**TASK DETAILS**
All entries should be copied exactly, none left out.

:: RECORDS SHOWN ::

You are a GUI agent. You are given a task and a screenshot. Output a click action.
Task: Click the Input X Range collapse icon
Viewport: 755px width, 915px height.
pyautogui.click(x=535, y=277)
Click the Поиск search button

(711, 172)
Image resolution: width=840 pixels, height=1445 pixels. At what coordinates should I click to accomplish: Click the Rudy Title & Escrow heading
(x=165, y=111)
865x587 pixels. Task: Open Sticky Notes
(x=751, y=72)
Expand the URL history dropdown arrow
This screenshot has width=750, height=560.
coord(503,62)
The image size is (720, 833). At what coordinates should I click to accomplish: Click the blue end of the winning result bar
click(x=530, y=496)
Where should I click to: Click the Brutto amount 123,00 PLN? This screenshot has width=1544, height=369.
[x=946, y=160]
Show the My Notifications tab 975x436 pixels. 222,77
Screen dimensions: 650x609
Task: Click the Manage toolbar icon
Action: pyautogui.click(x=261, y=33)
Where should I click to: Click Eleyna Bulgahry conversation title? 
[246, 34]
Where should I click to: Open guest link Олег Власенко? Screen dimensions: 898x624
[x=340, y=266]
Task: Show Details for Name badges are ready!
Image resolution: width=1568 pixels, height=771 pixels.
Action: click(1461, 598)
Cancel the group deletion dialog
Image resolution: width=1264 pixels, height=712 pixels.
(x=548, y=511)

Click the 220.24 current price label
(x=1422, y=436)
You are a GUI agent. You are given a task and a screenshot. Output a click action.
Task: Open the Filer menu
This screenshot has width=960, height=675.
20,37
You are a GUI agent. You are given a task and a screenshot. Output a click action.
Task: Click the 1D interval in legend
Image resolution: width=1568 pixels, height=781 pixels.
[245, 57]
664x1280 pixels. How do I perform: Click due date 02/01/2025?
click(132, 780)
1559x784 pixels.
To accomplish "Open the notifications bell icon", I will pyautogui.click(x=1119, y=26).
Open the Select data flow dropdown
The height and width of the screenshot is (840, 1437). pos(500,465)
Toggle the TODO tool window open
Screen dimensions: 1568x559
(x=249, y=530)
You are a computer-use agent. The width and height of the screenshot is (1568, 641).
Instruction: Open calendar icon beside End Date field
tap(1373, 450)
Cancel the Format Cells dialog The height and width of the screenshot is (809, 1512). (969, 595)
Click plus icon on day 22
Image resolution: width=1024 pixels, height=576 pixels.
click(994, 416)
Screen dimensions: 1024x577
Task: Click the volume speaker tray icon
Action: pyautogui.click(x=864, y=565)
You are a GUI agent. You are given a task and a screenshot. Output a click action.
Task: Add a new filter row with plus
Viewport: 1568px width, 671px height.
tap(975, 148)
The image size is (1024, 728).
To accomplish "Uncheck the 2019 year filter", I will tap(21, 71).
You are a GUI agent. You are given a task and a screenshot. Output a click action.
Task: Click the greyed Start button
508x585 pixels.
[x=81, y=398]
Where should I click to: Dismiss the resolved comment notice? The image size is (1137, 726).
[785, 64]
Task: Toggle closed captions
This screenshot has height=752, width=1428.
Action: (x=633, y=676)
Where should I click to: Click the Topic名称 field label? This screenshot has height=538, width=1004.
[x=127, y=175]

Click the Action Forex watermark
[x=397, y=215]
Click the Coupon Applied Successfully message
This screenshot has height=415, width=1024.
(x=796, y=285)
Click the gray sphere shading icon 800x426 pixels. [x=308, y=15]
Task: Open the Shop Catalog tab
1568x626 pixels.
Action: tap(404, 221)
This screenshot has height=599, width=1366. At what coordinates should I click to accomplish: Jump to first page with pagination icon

:::

**ANSWER FOR THE TASK**
You are a GUI agent. You are given a task and a screenshot. Output a click action.
Task: Click the Input X Range collapse icon
Viewport: 755px width, 915px height.
pyautogui.click(x=535, y=277)
Click the Поиск search button

(711, 172)
Image resolution: width=840 pixels, height=1445 pixels. At what coordinates should I click to accomplish: Click the Rudy Title & Escrow heading
(x=165, y=111)
865x587 pixels. Task: Open Sticky Notes
(x=751, y=72)
Expand the URL history dropdown arrow
This screenshot has width=750, height=560.
coord(503,62)
The image size is (720, 833). At what coordinates should I click to accomplish: Click the blue end of the winning result bar
click(x=530, y=496)
Where should I click to: Click the Brutto amount 123,00 PLN? This screenshot has width=1544, height=369.
[x=946, y=160]
Show the My Notifications tab 975x436 pixels. 222,77
Screen dimensions: 650x609
Task: Click the Manage toolbar icon
Action: pyautogui.click(x=261, y=33)
Where should I click to: Click Eleyna Bulgahry conversation title? 
[246, 34]
Where should I click to: Open guest link Олег Власенко? Screen dimensions: 898x624
[x=340, y=266]
Task: Show Details for Name badges are ready!
Image resolution: width=1568 pixels, height=771 pixels.
Action: click(1461, 598)
Cancel the group deletion dialog
Image resolution: width=1264 pixels, height=712 pixels.
(x=548, y=511)

Click the 220.24 current price label
(x=1422, y=436)
You are a GUI agent. You are given a task and a screenshot. Output a click action.
Task: Open the Filer menu
This screenshot has width=960, height=675.
20,37
You are a GUI agent. You are given a task and a screenshot. Output a click action.
Task: Click the 1D interval in legend
Image resolution: width=1568 pixels, height=781 pixels.
[245, 57]
664x1280 pixels. How do I perform: Click due date 02/01/2025?
click(132, 780)
1559x784 pixels.
To accomplish "Open the notifications bell icon", I will pyautogui.click(x=1119, y=26).
Open the Select data flow dropdown
The height and width of the screenshot is (840, 1437). pos(500,465)
Toggle the TODO tool window open
Screen dimensions: 1568x559
(x=249, y=530)
You are a computer-use agent. The width and height of the screenshot is (1568, 641).
Instruction: Open calendar icon beside End Date field
tap(1373, 450)
Cancel the Format Cells dialog The height and width of the screenshot is (809, 1512). (969, 595)
Click plus icon on day 22
Image resolution: width=1024 pixels, height=576 pixels.
click(994, 416)
Screen dimensions: 1024x577
Task: Click the volume speaker tray icon
Action: pyautogui.click(x=864, y=565)
You are a GUI agent. You are given a task and a screenshot. Output a click action.
Task: Add a new filter row with plus
Viewport: 1568px width, 671px height.
tap(975, 148)
The image size is (1024, 728).
To accomplish "Uncheck the 2019 year filter", I will tap(21, 71).
You are a GUI agent. You are given a task and a screenshot. Output a click action.
Task: Click the greyed Start button
508x585 pixels.
[x=81, y=398]
Where should I click to: Dismiss the resolved comment notice? The image size is (1137, 726).
[785, 64]
Task: Toggle closed captions
This screenshot has height=752, width=1428.
Action: (x=633, y=676)
Where should I click to: Click the Topic名称 field label? This screenshot has height=538, width=1004.
[x=127, y=175]

Click the Action Forex watermark
[x=397, y=215]
Click the Coupon Applied Successfully message
This screenshot has height=415, width=1024.
(x=796, y=285)
Click the gray sphere shading icon 800x426 pixels. [x=308, y=15]
Task: Open the Shop Catalog tab
1568x626 pixels.
Action: tap(404, 221)
This screenshot has height=599, width=1366. At what coordinates should I click to accomplish: Jump to first page with pagination icon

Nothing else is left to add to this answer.